Commit 590c6bc

benny-dou <60535774+benny-dou@users.noreply.github.com>
2025-08-28 07:01:52
fix(xhs): handle xiaohongshu share links from app
1 parent 6a17b43
Changed files (2)
src/preview/xiaohongshu.py
@@ -28,6 +28,7 @@ async def preview_xhs(
     db_key: str = "",
     xsec: str = "",
     *,
+    is_xhs_link: bool = False,
     xhs_provider: str = PROVIDER.XHS,
     **kwargs,
 ):
@@ -39,6 +40,7 @@ async def preview_xhs(
         url (str, optional): xiaohongshu link
         db_key (str, optional): The cache key.
         xsec (str, optional): The xsec token.
+        is_xhs_link (bool, optional): Whether the link is a share link from APP.
         xhs_provider (str, optional): The xiaohongshu provider.
     """
     if kwargs.get("show_progress") and "progress" not in kwargs:
@@ -50,11 +52,10 @@ async def preview_xhs(
             return
         await modify_progress(text=f"❌从{DB.ENGINE}缓存中转发失败, 尝试重新解析...", **kwargs)
 
-    if "xhslink.com" not in url and "xsec_token" not in url:
+    if not is_xhs_link and "xsec_token" not in url:
         msg = "链接格式错误: 缺少 xsec_token 参数, 请发送完整链接"
         msg += "\n或者使用手机APP分享的链接 (xhslink.com域名)"
-        await send2tg(client, message, texts=msg, **kwargs)
-        await modify_progress(del_status=True, **kwargs)
+        await modify_progress(text=msg, **kwargs)
         return
 
     logger.info(f"Xiaohongshu link preview for {url}")
@@ -63,7 +64,7 @@ async def preview_xhs(
     if not note:
         if "bridge" in xhs_provider:
             await modify_progress(text="❌小红书解析失败, 尝试第三方Bot...", **kwargs)
-            full_url = f"https://{db_key}?xsec_token={xsec}"
+            full_url = f"https://{db_key}?xsec_token={xsec}" if xsec else url
             kwargs |= {"target_mid": message.id}
             await send_to_social_media_bridge(client, message, full_url, **kwargs)
         else:
src/networking.py
@@ -322,19 +322,26 @@ async def match_social_media_link(text: str, *, flatten_first: bool = True) -> d
     # http://xhslink.com/a/Z3VPXAReU1Y1
     xhs_pattern = r"(https?://)?xhslink\.com/(\w?/?)([^,,.。

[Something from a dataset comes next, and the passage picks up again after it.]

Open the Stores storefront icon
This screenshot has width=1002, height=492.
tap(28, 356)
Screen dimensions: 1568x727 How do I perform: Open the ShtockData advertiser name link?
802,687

?\s]+)"
     if matched := re.search(xhs_pattern, text):
-        flatten = await flatten_rediercts(https_url(matched.group(0)), pattern=xhs_pattern, proxy=PROXY.XHS)
+        transport = AsyncCurlTransport(proxy=PROXY.XHS, impersonate="safari_ios", default_headers=True, curl_options={CurlOpt.FRESH_CONNECT: True})

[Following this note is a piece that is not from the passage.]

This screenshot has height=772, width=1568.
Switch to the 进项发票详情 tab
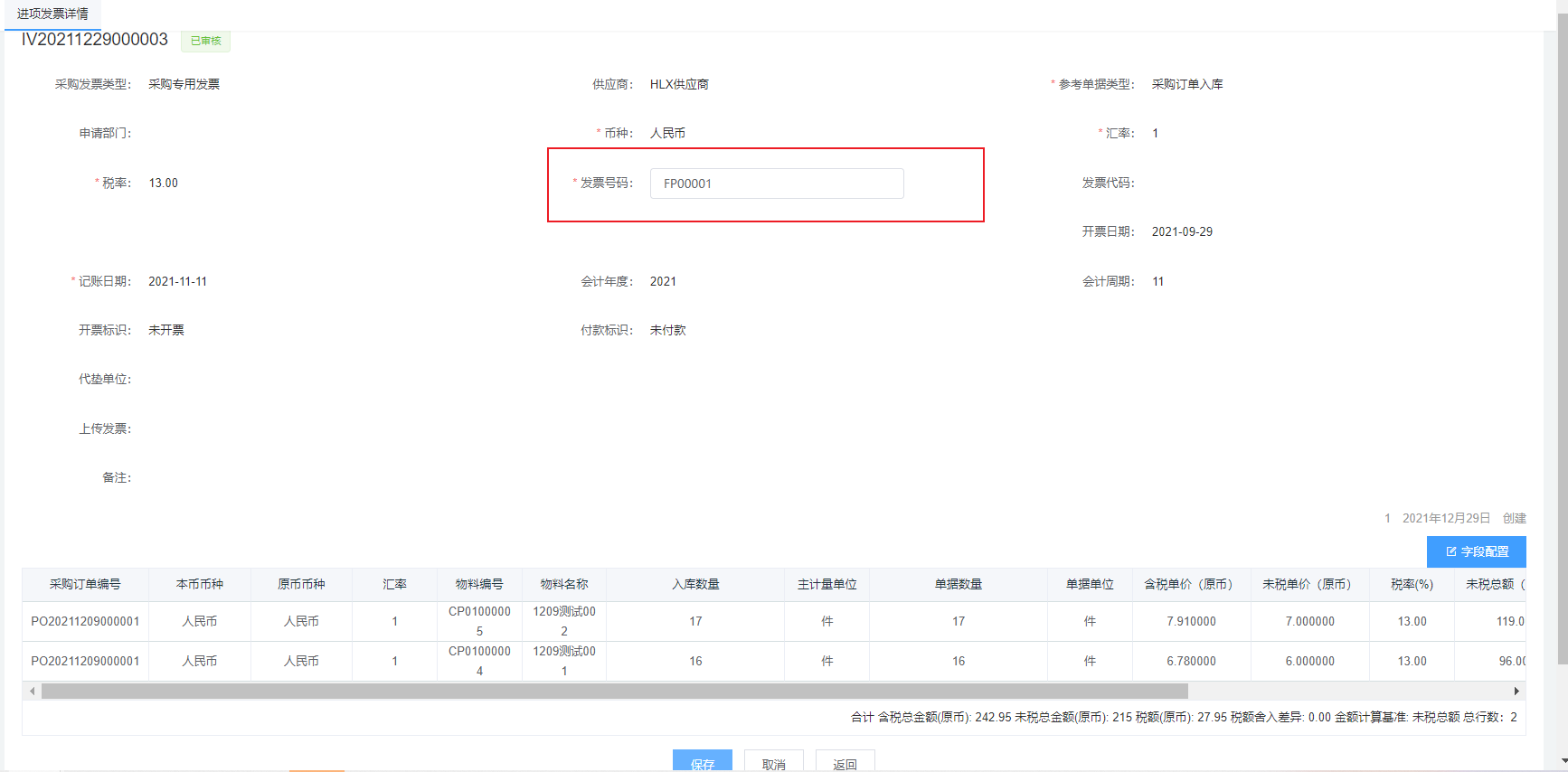point(52,14)
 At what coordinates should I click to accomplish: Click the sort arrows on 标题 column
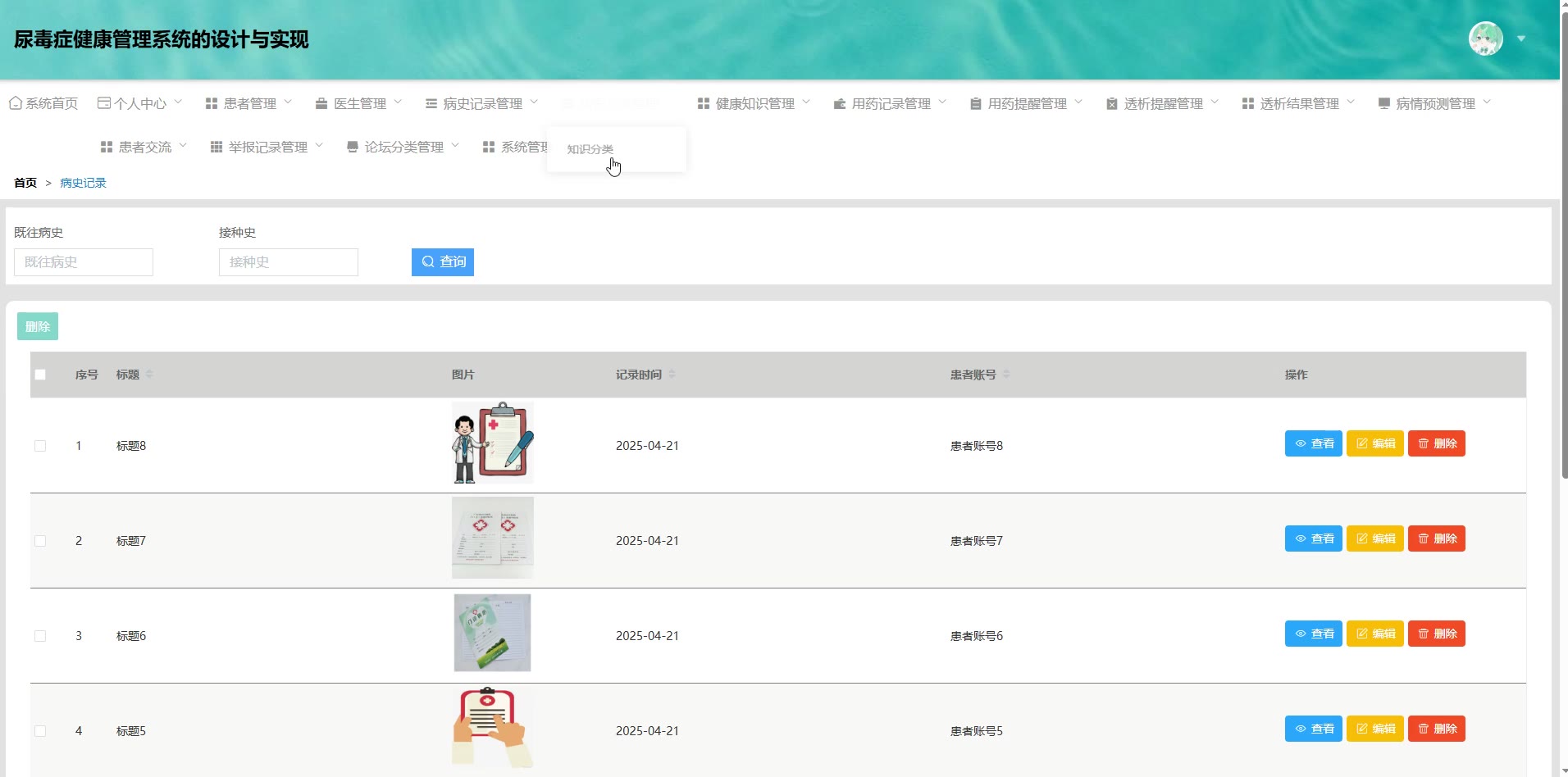tap(149, 375)
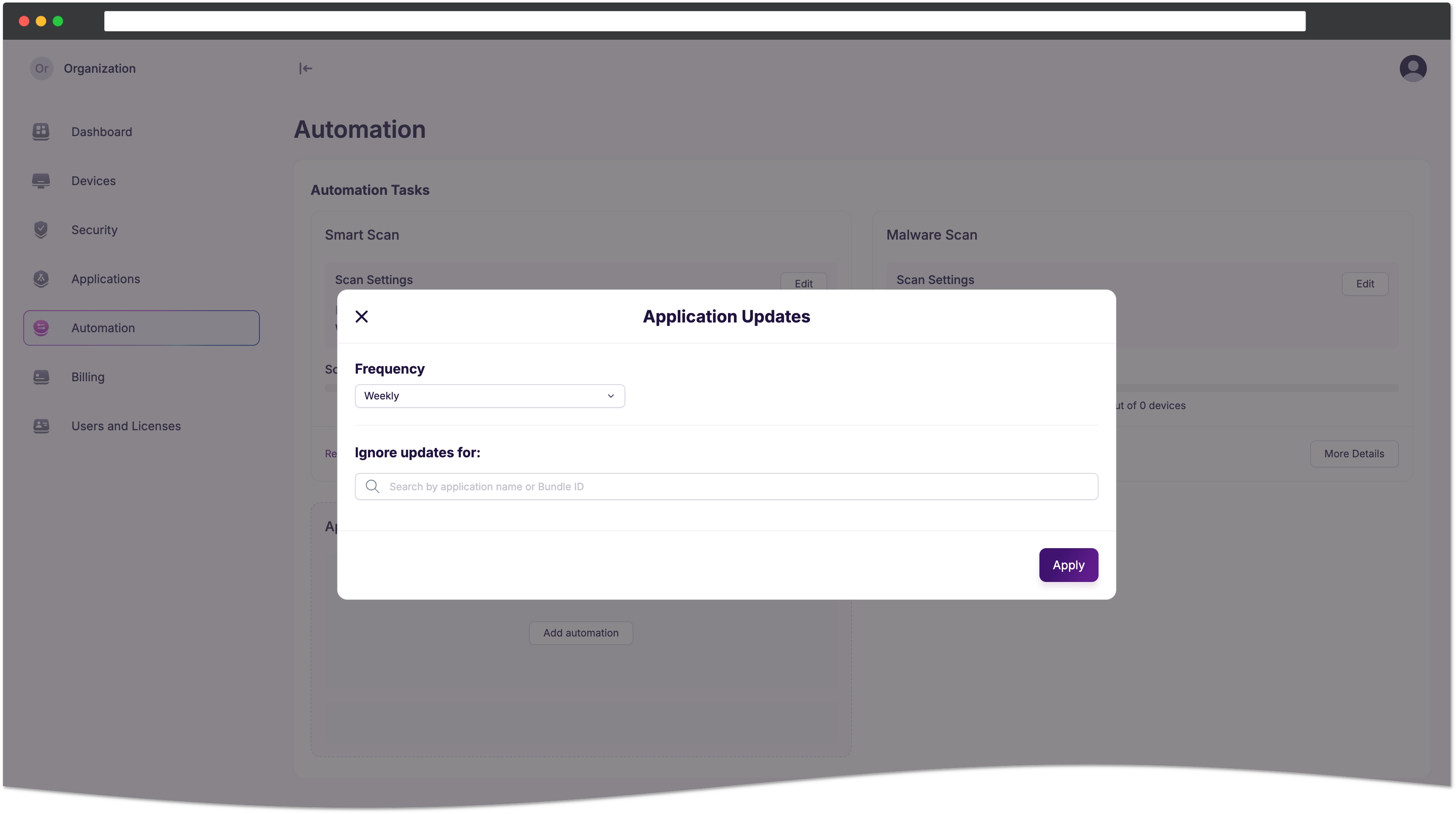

+        flatten = await flatten_rediercts(https_url(matched.group(0)), transport=transport, pattern=xhs_pattern, proxy=PROXY.XHS, method="GET")
         base_url = flatten.split("?")[0]

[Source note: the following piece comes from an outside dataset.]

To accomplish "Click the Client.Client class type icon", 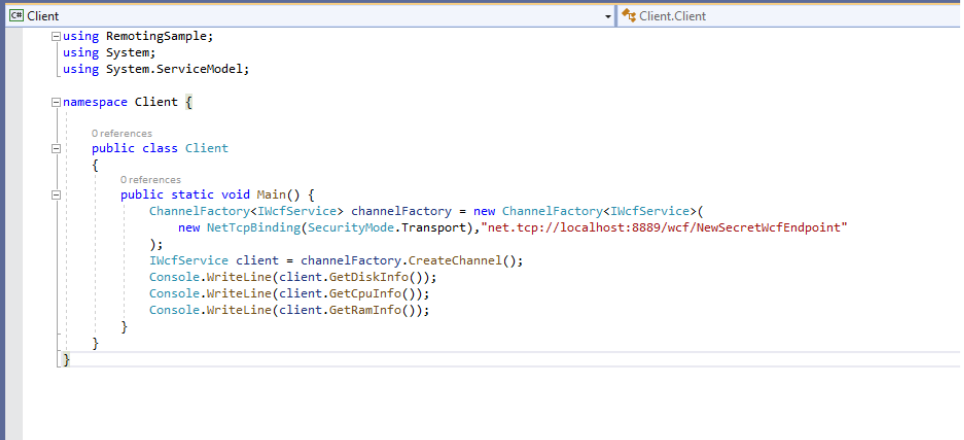I will tap(628, 16).
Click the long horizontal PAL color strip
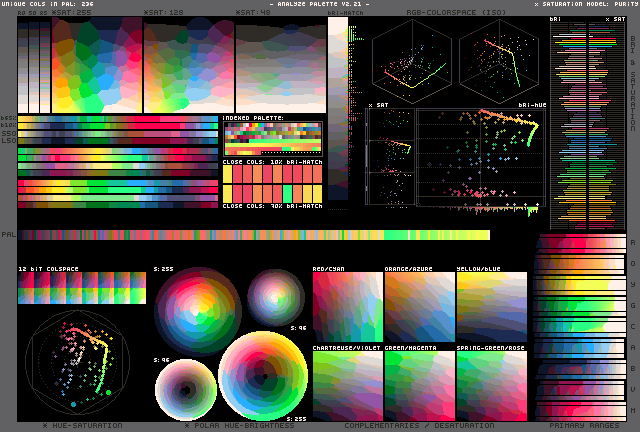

         post_id = Path(base_url).stem
         queries = parse_qs(urlparse(flatten).query)
         xsec = queries.get("xsec_token", [""])[0]
-        return {"url": https_url(matched.group(0)), "db_key": f"www.xiaohongshu.com/explore/{post_id}", "xsec": xsec, "platform": "xiaohongshu"}
+        return {"url": https_url(matched.group(0)), "db_key": f"www.xiaohongshu.com/explore/{post_id}", "xsec": xsec, "is_xhs_link": True, "platform": "xiaohongshu"}
     # https://www.xiaohongshu.com/explore/671a3dfe00000000240161db?xsec_token=ABY-b1JKuAlIm2dX1OSdIFHD7cQFHEdThv5aMyccvmbJo=
     if matched := re.search(r"(https?://)?(www\.)?xiaohongshu\.com/([^。,,\s]+)", text):
         base_url = matched.group(0).split("?")[0]
         post_id = Path(base_url).stem
         queries = parse_qs(urlparse(matched.group(0)).query)
         xsec = queries.get("xsec_token", [""])[0]
-        return {"url": f"https://www.xiaohongshu.com/explore/{post_id}?xsec_token={xsec}", "db_key": f"www.xiaohongshu.com/explore/{post_id}", "xsec": xsec, "platform": "xiaohongshu"}
+        return {
+            "url": f"https://www.xiaohongshu.com/explore/{post_id}?xsec_token={xsec}",
+            "db_key": f"www.xiaohongshu.com/explore/{post_id}",
+            "is_xhs_link": False,
+            "xsec": xsec,
+            "platform": "xiaohongshu",
+        }
 
     # https://www.bilibili.com/video/BV1TC411J7PK
     if matched := re.search(r"(https?://)?(:?m\.|www\.)?bilibili\.com/video/(\w+)", text):
@@ -422,10 +429,16 @@ async def match_social_media_link(text: str, *, flatten_first: bool = True) -> d
 
 
 @cache.memoize(ttl=60)
-async def flatten_rediercts(texts: str | None = None, pattern: str | None = None, headers: dict | None = None, proxy: str | None = None, method: str = "HEAD") -> str:
+async def flatten_rediercts(
+    texts: str | None = None,
+    pattern: str | None = None,
+    headers: dict | None = None,
+    proxy: str | None = None,
+    method: str = "HEAD",
+    transport: AsyncCurlTransport | AsyncHTTPTransport | None = None,
+) -> str:
     if not texts:
         return ""
-
     url = ""
     # v.douyin.com
     if matched := re.search(r"(https?://)?v\.douyin\.com/([^.。,,?&/\s]+)", texts):
@@ -467,20 +480,19 @@ async def flatten_rediercts(texts: str | None = None, pattern: str | None = None
     # custom pattern
     if pattern and (matched := re.search(pattern, texts)):
         url = matched.group(0)
-
     if not url:
         return texts
     # parse redirect
     rediercted_url = https_url(url)
     with contextlib.suppress(Exception):
         if method == "HEAD":
-            async with AsyncClient(http2=True, proxy=proxy, follow_redirects=True, event_hooks={"request": [log_req], "response": [log_resp]}) as hx:
+            async with AsyncClient(http2=True, proxy=proxy, follow_redirects=True, transport=transport, event_hooks={"request": [log_req], "response": [log_resp]}) as hx:
                 resp = await hx.head(https_url(url), headers=headers, timeout=3)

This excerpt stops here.